Could you repeat each of the items below word for word, without changing any line?

┄┄┄┄┄┄┄┄┄┄┄┄┄┄┄┄┄┄┄┄

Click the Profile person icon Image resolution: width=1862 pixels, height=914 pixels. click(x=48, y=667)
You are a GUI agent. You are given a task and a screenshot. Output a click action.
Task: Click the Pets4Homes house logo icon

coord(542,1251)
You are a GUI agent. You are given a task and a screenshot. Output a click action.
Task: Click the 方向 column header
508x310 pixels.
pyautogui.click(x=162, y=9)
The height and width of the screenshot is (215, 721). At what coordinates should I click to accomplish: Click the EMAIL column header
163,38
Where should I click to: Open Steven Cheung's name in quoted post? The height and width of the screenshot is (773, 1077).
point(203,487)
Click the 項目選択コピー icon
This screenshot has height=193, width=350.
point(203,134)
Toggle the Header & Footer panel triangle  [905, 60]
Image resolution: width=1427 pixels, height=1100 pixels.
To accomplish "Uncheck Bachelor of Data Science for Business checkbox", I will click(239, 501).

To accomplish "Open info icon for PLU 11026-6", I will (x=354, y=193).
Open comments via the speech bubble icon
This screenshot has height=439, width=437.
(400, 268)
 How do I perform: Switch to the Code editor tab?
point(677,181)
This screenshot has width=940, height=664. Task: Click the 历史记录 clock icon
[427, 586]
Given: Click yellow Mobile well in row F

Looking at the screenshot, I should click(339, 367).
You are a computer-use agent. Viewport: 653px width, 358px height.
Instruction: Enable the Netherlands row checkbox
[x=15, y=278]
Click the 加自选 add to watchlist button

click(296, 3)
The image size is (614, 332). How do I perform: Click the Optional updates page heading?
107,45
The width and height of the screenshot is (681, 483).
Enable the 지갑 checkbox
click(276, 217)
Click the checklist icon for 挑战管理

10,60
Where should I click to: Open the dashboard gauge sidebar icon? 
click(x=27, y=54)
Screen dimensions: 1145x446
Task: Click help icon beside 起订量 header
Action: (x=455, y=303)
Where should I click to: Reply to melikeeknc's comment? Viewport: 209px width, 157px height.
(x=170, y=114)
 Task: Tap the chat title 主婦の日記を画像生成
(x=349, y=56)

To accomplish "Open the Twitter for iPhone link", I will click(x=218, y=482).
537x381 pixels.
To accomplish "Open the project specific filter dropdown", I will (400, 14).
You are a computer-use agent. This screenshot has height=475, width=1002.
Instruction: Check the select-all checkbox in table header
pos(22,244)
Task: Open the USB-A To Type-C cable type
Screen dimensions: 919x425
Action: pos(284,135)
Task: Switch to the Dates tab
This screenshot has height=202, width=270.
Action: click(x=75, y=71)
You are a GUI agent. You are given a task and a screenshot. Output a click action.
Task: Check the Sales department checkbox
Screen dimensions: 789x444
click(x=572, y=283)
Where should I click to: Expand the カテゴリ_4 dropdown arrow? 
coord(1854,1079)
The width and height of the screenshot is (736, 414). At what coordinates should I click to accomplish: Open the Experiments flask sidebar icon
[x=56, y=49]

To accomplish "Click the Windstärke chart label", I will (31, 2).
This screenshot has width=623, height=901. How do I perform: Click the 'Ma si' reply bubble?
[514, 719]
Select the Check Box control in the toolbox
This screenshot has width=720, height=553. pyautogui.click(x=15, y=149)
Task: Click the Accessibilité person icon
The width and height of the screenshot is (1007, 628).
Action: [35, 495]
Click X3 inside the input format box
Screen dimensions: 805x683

┄┄┄┄┄┄┄┄┄┄┄┄┄┄┄┄┄┄┄┄

== RESULT OF THE TASK ==
Click the Profile person icon Image resolution: width=1862 pixels, height=914 pixels. click(x=48, y=667)
You are a GUI agent. You are given a task and a screenshot. Output a click action.
Task: Click the Pets4Homes house logo icon

coord(542,1251)
You are a GUI agent. You are given a task and a screenshot. Output a click action.
Task: Click the 方向 column header
508x310 pixels.
pyautogui.click(x=162, y=9)
The height and width of the screenshot is (215, 721). At what coordinates should I click to accomplish: Click the EMAIL column header
163,38
Where should I click to: Open Steven Cheung's name in quoted post? The height and width of the screenshot is (773, 1077).
point(203,487)
Click the 項目選択コピー icon
This screenshot has height=193, width=350.
point(203,134)
Toggle the Header & Footer panel triangle  [905, 60]
Image resolution: width=1427 pixels, height=1100 pixels.
To accomplish "Uncheck Bachelor of Data Science for Business checkbox", I will click(239, 501).

To accomplish "Open info icon for PLU 11026-6", I will (x=354, y=193).
Open comments via the speech bubble icon
This screenshot has height=439, width=437.
(400, 268)
 How do I perform: Switch to the Code editor tab?
point(677,181)
This screenshot has width=940, height=664. Task: Click the 历史记录 clock icon
[427, 586]
Given: Click yellow Mobile well in row F

Looking at the screenshot, I should click(339, 367).
You are a computer-use agent. Viewport: 653px width, 358px height.
Instruction: Enable the Netherlands row checkbox
[x=15, y=278]
Click the 加自选 add to watchlist button

click(296, 3)
The image size is (614, 332). How do I perform: Click the Optional updates page heading?
107,45
The width and height of the screenshot is (681, 483).
Enable the 지갑 checkbox
click(276, 217)
Click the checklist icon for 挑战管理

10,60
Where should I click to: Open the dashboard gauge sidebar icon? 
click(x=27, y=54)
Screen dimensions: 1145x446
Task: Click help icon beside 起订量 header
Action: (x=455, y=303)
Where should I click to: Reply to melikeeknc's comment? Viewport: 209px width, 157px height.
(x=170, y=114)
 Task: Tap the chat title 主婦の日記を画像生成
(x=349, y=56)

To accomplish "Open the Twitter for iPhone link", I will click(x=218, y=482).
537x381 pixels.
To accomplish "Open the project specific filter dropdown", I will (400, 14).
You are a computer-use agent. This screenshot has height=475, width=1002.
Instruction: Check the select-all checkbox in table header
pos(22,244)
Task: Open the USB-A To Type-C cable type
Screen dimensions: 919x425
Action: pos(284,135)
Task: Switch to the Dates tab
This screenshot has height=202, width=270.
Action: click(x=75, y=71)
You are a GUI agent. You are given a task and a screenshot. Output a click action.
Task: Check the Sales department checkbox
Screen dimensions: 789x444
click(x=572, y=283)
Where should I click to: Expand the カテゴリ_4 dropdown arrow? 
coord(1854,1079)
The width and height of the screenshot is (736, 414). At what coordinates should I click to accomplish: Open the Experiments flask sidebar icon
[x=56, y=49]

To accomplish "Click the Windstärke chart label", I will (31, 2).
This screenshot has width=623, height=901. How do I perform: Click the 'Ma si' reply bubble?
[514, 719]
Select the Check Box control in the toolbox
This screenshot has width=720, height=553. pyautogui.click(x=15, y=149)
Task: Click the Accessibilité person icon
The width and height of the screenshot is (1007, 628).
Action: [35, 495]
Click X3 inside the input format box
Screen dimensions: 805x683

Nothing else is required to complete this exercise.